Jun.25.2014 — Appellate, Privacy, Technology, and White Collar Law360

Los Angeles-based White Collar & Regulatory Enforcement partner and chair of the firm's Trial Practice, Janet Levine, tells Law360 the significance of the decision made by the Supreme Court on June 25 which states that in most circumstances law enforcement officers cannot search information on a detained suspect's cellphone without a warrant. Specifically, Levine says, "In an unexpectedly sweeping opinion, a nearly united Supreme Court recognized the Fourth Amendment's protection for digital privacy. Chief Justice Roberts' opinion is grounded on the Founders' abhorrence of general warrants and unparticularized intrusions into our private lives. It highlights the pervasiveness of cell-phone — 'minicomputer' — use, as well as the volume and breadth of data, current and historical, accessible through such devices.
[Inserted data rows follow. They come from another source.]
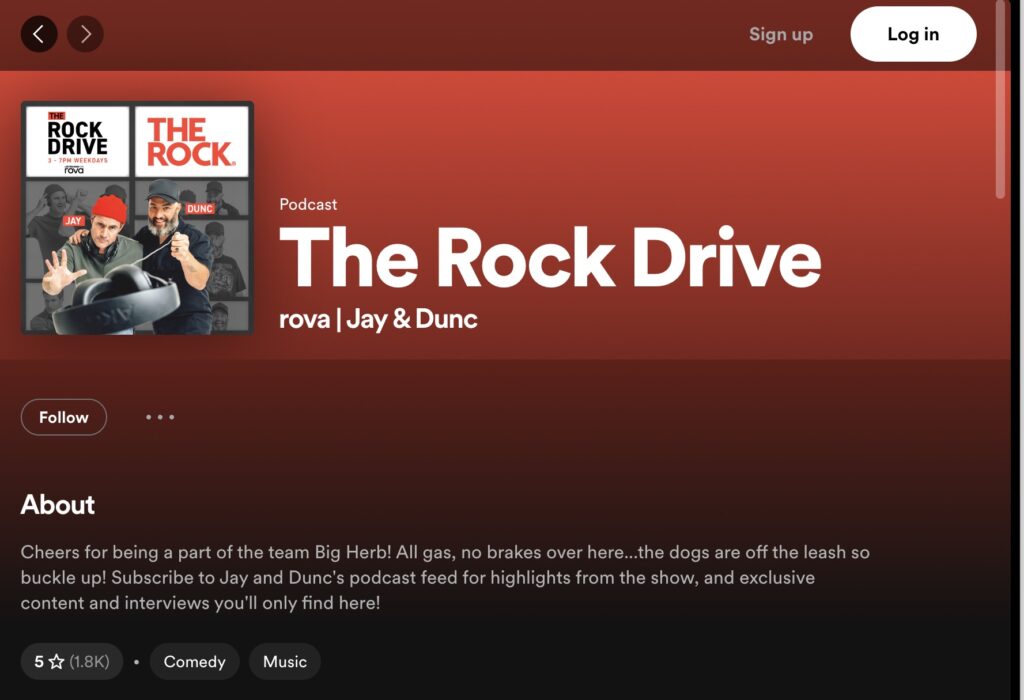Click the Sign up link

[x=780, y=34]
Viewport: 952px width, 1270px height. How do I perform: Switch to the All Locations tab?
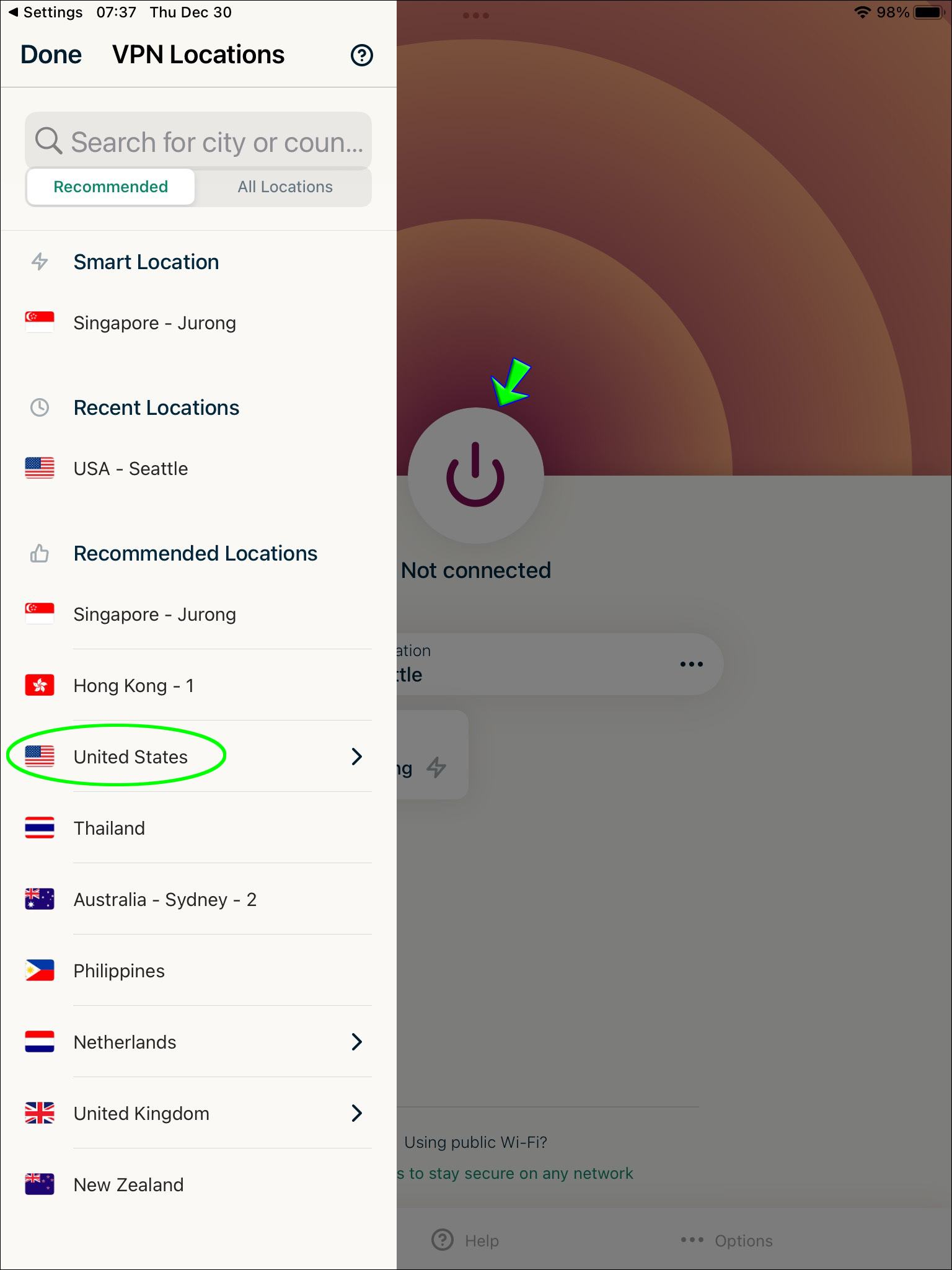(x=285, y=187)
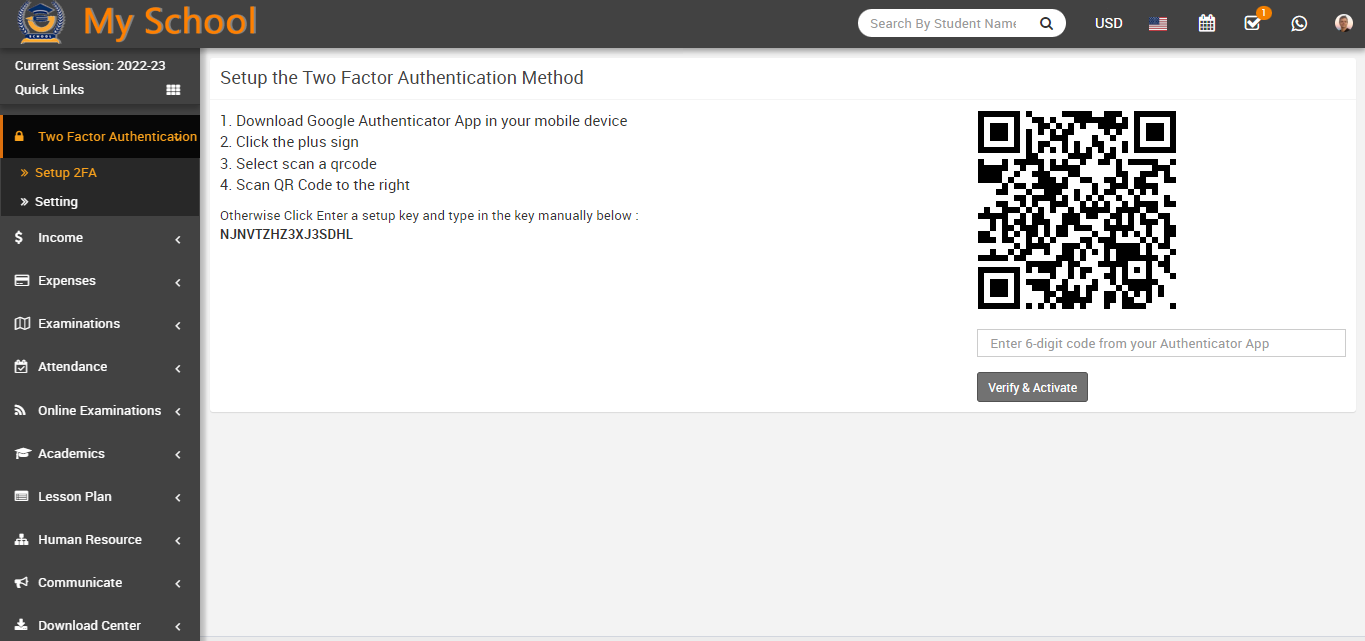This screenshot has height=641, width=1365.
Task: Open the Setting submenu item
Action: (57, 202)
Continuing the sea-change started with Justice Sotomayor's concurrence in Jones, and citing to John Adams, the court voices deep concern about providing law enforcement warrantless windows into our lives, and skepticism about the government's officer-safety and risk-of-evidence-destruction rationales. Recognizing the revolutionary nature of modern technology, the court affirms that cell phones are different and tells the government the answer to its concerns is 'simple' — get a warrant."